Bahkan, Demokrat menyebut langkah PDIP pernah dilakoni partai berlambang bintang merci tersebut selama hampir satu dekade.

Lantas, apa esensi sesungguhnya dari peran penyeimbang yang kini menjadi pilihan strategis bagi partai berlambang banteng tersebut?

Sekretaris Jenderal Partai Demokrat, Herman Khaeron, secara terbuka menyambut baik dan menghormati sikap politik PDI Perjuangan (PDIP) yang memilih menjadi kekuatan penyeimbang bagi pemerintah.

Ia menegaskan, konsep tersebut bukanlah anomali dalam lanskap politik nasional, mengingat Partai Demokrat pernah menjalankan peran identik selama sembilan tahun di luar pemerintahan Presiden Joko Widodo.

"Partai Demokrat pernah juga menjadi partai penyeimbang, selama pemerintahan Pak Jokowi kita juga berada di luar pemerintahan," kata Herman di Komplek Parlemen, Senayan, Jakarta, Selasa (5/8/2025).

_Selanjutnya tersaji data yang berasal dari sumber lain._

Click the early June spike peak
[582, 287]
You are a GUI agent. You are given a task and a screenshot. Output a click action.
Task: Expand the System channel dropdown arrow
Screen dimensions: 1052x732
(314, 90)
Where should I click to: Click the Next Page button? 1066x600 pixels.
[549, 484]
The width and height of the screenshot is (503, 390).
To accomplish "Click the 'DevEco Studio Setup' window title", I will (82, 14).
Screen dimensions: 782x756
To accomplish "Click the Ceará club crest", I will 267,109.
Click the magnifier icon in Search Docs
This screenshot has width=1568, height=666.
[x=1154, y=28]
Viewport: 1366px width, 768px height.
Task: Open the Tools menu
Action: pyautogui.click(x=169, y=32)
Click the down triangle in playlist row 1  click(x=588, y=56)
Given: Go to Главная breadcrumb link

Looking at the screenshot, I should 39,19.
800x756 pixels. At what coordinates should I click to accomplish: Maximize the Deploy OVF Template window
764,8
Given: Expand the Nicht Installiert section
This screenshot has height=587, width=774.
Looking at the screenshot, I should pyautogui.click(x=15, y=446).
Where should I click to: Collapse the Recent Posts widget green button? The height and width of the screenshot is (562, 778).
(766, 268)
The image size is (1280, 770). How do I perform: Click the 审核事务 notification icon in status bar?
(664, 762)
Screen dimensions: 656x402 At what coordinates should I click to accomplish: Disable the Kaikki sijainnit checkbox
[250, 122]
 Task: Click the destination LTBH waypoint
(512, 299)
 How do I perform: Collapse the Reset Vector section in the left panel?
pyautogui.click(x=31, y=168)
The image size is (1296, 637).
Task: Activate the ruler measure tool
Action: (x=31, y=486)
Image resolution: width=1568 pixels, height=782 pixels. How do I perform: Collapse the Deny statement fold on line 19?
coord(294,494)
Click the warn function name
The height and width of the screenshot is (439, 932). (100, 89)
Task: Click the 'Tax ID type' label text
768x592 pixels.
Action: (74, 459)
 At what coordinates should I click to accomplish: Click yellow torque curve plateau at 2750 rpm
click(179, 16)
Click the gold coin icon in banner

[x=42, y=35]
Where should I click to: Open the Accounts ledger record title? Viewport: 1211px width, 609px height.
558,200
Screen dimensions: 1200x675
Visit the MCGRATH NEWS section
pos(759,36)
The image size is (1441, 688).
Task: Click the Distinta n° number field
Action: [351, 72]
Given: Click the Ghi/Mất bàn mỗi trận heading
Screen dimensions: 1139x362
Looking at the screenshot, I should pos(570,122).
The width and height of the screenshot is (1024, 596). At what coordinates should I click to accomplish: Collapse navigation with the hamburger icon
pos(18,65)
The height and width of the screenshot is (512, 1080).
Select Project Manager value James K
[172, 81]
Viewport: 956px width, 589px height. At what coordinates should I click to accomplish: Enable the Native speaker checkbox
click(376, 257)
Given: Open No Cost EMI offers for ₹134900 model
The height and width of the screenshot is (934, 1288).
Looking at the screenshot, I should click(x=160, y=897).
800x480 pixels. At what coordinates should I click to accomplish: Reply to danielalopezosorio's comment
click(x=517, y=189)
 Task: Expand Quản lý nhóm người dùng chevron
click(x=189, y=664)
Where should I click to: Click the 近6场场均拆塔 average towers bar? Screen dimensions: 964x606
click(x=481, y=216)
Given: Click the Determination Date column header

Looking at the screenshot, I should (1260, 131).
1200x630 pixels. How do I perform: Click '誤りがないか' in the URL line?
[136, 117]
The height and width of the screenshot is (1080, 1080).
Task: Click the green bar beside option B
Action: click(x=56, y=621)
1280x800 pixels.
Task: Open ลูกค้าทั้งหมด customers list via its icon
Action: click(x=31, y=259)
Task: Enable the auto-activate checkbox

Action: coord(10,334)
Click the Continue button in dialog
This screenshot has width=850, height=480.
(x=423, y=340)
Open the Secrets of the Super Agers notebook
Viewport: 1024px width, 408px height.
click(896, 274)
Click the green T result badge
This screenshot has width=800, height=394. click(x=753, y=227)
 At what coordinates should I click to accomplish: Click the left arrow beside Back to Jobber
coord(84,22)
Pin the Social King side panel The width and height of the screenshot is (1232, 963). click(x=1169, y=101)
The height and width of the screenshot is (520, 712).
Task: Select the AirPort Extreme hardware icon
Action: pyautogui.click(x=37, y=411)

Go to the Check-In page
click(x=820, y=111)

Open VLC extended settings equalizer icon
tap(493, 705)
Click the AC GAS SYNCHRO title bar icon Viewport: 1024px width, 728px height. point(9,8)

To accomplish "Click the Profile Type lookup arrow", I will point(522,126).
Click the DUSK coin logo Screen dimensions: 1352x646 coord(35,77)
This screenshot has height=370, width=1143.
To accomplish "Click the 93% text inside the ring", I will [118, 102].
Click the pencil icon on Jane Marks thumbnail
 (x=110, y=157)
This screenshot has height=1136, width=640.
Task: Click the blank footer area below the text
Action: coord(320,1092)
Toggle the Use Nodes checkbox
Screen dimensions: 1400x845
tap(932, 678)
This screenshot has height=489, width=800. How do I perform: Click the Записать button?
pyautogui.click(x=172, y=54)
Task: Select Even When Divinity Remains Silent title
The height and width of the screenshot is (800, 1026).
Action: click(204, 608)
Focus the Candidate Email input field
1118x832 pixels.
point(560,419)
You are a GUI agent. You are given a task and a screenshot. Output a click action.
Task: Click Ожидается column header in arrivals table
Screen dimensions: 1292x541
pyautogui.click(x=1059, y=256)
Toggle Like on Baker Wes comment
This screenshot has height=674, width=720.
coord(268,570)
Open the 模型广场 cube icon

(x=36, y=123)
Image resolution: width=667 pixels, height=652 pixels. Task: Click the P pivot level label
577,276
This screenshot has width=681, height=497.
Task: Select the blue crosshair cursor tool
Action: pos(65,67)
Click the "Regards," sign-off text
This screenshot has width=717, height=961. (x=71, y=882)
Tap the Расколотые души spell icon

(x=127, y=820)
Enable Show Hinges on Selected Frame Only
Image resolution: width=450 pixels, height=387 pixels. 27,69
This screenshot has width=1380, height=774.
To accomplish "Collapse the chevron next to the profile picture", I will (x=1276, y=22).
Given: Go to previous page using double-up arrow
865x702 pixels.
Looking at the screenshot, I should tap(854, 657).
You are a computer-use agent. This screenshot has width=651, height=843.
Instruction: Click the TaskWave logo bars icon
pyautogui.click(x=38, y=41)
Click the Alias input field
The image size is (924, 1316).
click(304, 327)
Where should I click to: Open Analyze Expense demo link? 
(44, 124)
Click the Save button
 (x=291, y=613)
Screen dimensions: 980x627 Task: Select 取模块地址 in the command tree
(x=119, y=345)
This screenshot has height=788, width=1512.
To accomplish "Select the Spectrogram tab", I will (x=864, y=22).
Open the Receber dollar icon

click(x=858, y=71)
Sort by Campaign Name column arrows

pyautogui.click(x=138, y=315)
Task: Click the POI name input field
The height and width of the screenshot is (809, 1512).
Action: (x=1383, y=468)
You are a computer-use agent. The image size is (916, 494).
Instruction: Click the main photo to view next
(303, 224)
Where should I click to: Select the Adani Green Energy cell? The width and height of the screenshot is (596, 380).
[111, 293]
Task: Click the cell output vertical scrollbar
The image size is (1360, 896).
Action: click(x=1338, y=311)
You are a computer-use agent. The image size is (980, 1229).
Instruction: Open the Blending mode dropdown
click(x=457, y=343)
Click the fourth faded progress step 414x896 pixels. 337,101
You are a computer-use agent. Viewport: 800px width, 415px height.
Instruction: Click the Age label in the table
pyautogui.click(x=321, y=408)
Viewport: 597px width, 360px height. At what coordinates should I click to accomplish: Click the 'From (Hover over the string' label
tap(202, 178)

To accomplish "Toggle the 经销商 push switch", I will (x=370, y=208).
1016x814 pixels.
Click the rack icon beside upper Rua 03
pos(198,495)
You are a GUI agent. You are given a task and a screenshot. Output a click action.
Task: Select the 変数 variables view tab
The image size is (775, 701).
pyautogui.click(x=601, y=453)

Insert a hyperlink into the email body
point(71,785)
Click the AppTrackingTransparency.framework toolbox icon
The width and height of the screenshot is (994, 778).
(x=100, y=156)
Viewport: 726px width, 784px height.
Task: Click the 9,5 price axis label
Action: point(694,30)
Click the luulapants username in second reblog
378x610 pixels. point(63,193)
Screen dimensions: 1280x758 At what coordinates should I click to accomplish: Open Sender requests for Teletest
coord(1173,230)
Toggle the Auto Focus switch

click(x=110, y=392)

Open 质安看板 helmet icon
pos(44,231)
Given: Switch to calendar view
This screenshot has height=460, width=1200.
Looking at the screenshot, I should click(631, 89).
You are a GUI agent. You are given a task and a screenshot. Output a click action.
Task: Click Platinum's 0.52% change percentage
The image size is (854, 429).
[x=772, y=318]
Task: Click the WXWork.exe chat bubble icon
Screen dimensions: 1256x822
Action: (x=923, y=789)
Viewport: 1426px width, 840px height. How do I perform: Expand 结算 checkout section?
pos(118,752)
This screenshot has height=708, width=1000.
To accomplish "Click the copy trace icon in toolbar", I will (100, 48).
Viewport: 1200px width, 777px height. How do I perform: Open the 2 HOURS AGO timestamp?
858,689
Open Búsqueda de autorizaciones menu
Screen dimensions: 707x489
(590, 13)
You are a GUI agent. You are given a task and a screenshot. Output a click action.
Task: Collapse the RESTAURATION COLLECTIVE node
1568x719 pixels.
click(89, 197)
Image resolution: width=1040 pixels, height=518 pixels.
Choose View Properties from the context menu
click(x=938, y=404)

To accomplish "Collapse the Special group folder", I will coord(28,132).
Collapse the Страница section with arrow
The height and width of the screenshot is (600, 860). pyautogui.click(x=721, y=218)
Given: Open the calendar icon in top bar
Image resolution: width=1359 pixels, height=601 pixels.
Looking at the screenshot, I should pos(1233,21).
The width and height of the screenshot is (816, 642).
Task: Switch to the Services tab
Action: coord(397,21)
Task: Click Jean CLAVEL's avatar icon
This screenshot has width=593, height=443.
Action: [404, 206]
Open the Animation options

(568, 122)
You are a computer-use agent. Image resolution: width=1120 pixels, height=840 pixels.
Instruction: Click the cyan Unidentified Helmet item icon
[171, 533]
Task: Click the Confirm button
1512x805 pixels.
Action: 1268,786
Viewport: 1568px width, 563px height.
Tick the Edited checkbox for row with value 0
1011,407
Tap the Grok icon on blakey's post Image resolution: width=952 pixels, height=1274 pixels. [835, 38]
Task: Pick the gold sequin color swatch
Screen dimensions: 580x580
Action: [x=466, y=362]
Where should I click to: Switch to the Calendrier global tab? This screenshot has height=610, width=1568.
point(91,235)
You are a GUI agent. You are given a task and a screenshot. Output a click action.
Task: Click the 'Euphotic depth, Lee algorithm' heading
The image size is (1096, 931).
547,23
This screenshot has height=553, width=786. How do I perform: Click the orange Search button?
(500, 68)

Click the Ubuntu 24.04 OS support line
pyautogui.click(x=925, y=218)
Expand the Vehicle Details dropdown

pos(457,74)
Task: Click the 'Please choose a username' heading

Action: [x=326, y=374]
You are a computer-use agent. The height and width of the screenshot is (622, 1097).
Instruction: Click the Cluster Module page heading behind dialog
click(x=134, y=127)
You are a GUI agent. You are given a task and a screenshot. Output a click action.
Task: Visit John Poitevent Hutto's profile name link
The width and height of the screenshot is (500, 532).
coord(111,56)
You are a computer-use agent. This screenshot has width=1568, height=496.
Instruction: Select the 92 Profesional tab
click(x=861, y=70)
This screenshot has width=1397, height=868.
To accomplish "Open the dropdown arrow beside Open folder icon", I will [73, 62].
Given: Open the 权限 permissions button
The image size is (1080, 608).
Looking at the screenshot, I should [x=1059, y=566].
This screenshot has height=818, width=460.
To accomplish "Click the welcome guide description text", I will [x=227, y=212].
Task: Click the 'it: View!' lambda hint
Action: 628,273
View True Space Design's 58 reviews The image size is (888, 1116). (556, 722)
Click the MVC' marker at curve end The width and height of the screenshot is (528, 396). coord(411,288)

Herman memaparkan, esensi fundamental dari peran penyeimbang adalah mendukung kebijakan pemerintah yang secara substantif sejalan dengan aspirasi dan harapan rakyat.

Sebaliknya, menjadi tugas mutlak bagi partai penyeimbang untuk melontarkan kritik proporsional terhadap kebijakan yang dinilai bertentangan dengan kepentingan publik.

"Kalau kebijakan negara sesuai dengan aspirasi dan harapan rakyat kami mendukungnya, tetapi kalau ada hal-hal yang tentu bertentangan dengan aspirasi dan harapan rakyat, mengkritisinya," tegasnya.

Baca Juga: PDIP Main Dua Kaki? Ogah Masuk Kabinet Prabowo, Tapi Juga Tolak Jadi Oposisi

Ia menyoroti peran krusial anggota dewan di parlemen (DPR) sebagai instrumen utama untuk meluruskan dan menyuarakan aspirasi rakyat, meski pada akhirnya memerlukan diskursus dengan pemerintah.

Herman menilai bahwa sikap yang diambil PDIP sudah berada di jalur yang tepat.

Menurutnya, adalah sebuah kondisi ideal jika seluruh potensi bangsa dapat bersatu dalam tujuan kolektif untuk kemajuan negara, sekalipun berangkat dari ide dan gagasan yang divergen.

"Sudah bagus lah, karena idealnya seluruh potensi bangsa bersatu, seluruh potensi bangsa memiliki tujuan yang sama, meskipun dengan pemikiran, ide, gagasan yang berbeda-beda, tetapi tujuannya harus sama," katanya.

"Jadi menurut saya sudah benar dan konsep itu pernah juga Partai Demokrat lakukan selama 9 tahun," sambungnya.

Sebelumnya, PDIP kembali menegaskan posisinya sebagai kekuatan penyeimbang bagi pemerintahan.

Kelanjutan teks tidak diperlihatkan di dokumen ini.